Be a maverick: take up something for Lent


Lent is that 40 day period of the year when we are encouraged to give up some of our favourite things. Chocolates, coffee, crisps and TV are some reoccurring favourites; the ones people automatically think of. But how about giving up plastic for 40 days? So no plastic bags, wrapping plastic or anything like that. Tricky.

Or how about not giving anything up for Lent? How about taking on something new that you would never normally do? When I was at school our Chaplin (yes, I went to a very Christian school) told us that there were two types of people when it comes to the 40 days of Lent. There are those who fall into the category called GUS and those who are TOMs (and I am sorry girls that we get referred to as boys). GUS stands for give up something and TOMs are people who take on more. For years I was a GUS, dutifully giving up my precious chocolate bars and crisps but in recent years I’ve become a TOM. As a TOM you can do all sorts of weird and wonderful things. I’ve challenged myself to write a short story every night, to keep a diary (which failed miserably) and do more exercise (also failed miserably). You can do anything as a TOM and you still get to eat chocolate, which is a big bonus when you’ve done something good.

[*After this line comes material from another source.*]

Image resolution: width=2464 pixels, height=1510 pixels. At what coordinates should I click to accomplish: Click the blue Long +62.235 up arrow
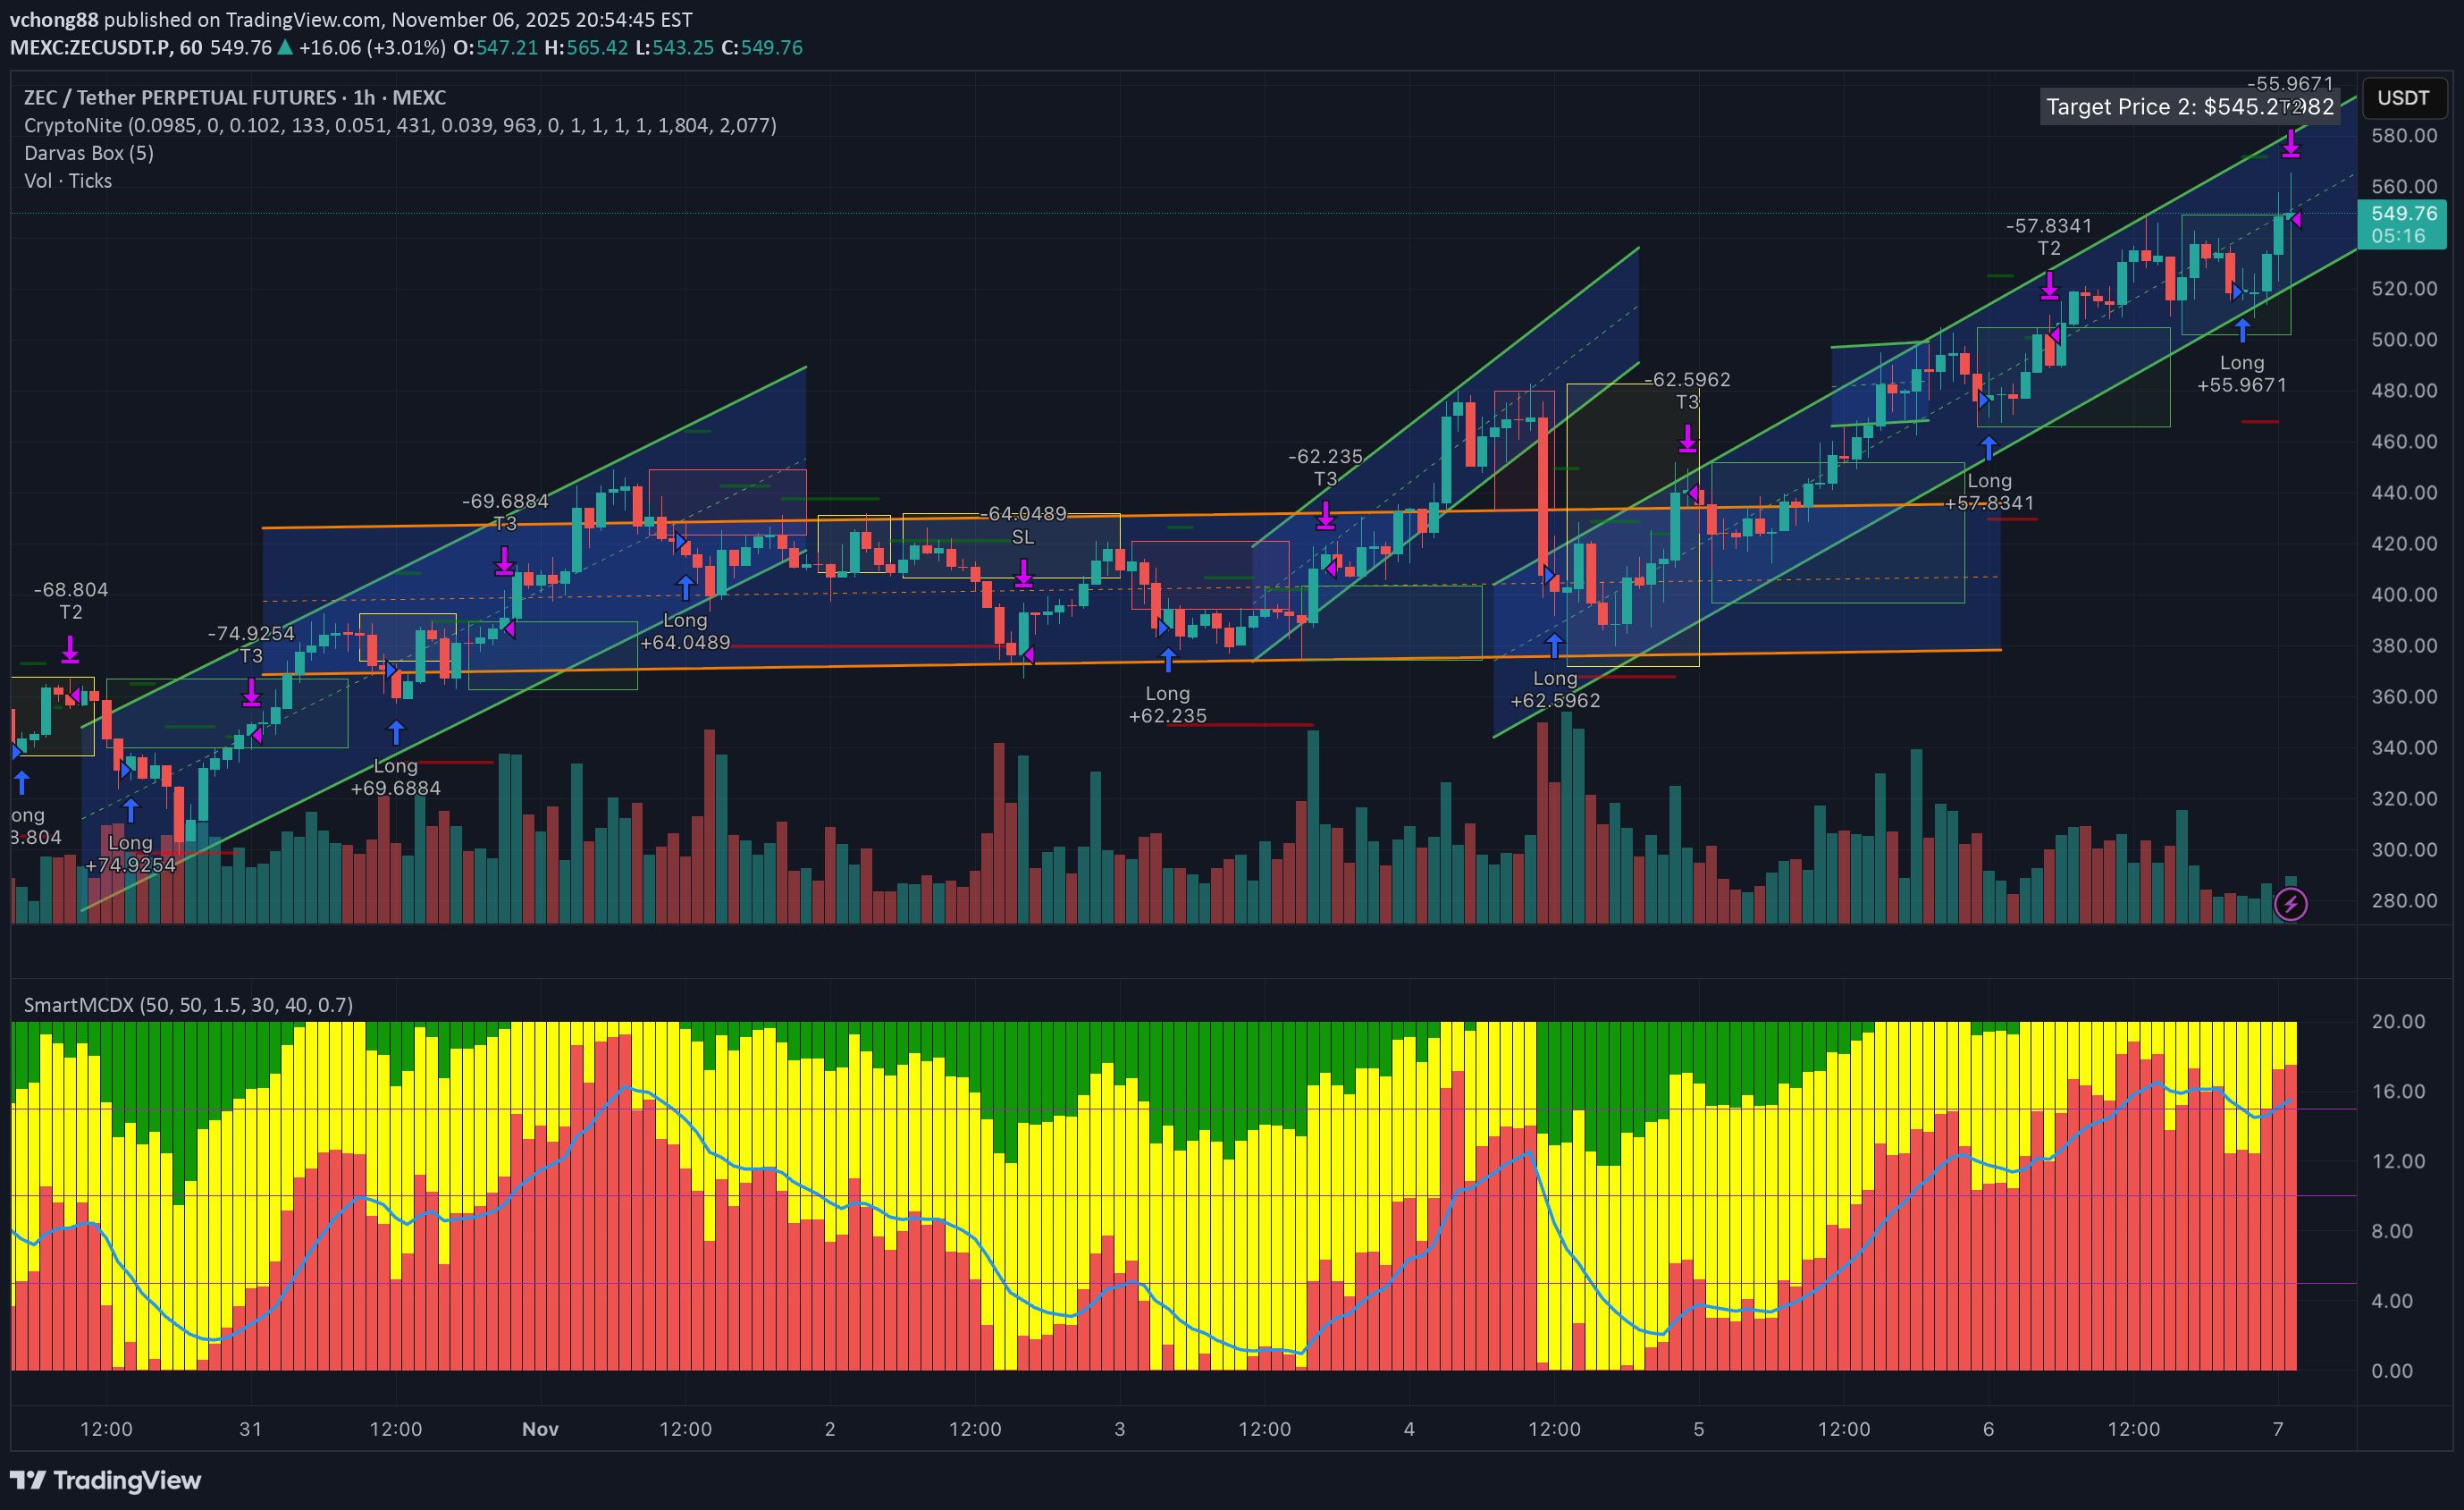(1167, 660)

This year I am taking up the challenge to get through Catch-22 in Lent. It’s been sat on my bookshelf for months and finally I’m going to read it. If books aren’t your thing then you could always take up a new hobby or something like that. If you are really struggling for ideas then this might something you can have a go at for Lent.

Peter Burkimsher has made it his ambition to feed 5000 people during Lent. Not all by himself, obviously. But it’s not a bad idea. I asked him what the motivation was behind the idea and he said that it was about “meeting people and getting to know them”. You can feed anybody. Someone from your course, a society you belong to, a flatmate or someone who lives down the street, anyone who looks hungry and could do with a good meal inside them. And you don’t have to do a big three course meal either. “Any form of food will do,” says Peter, “Takeaway, a home cooked meal, coffee”. Sounds easy really. But for Peter’s idea to work 360 people need to pledge to feed one person once a week for seven weeks. One meal a week isn’t as bad as giving up chocolate and there is a great opportunity to get to know someone better. It’s not part of a national organization or anything like that, it’s just one student wanting to encourage people to do something different and become more culturally aware of the people around them.

If this sounds like something you want to do during Lent then go to and make your pledge. Do something different this Lent, feed someone else. It beats giving up chocolate any day.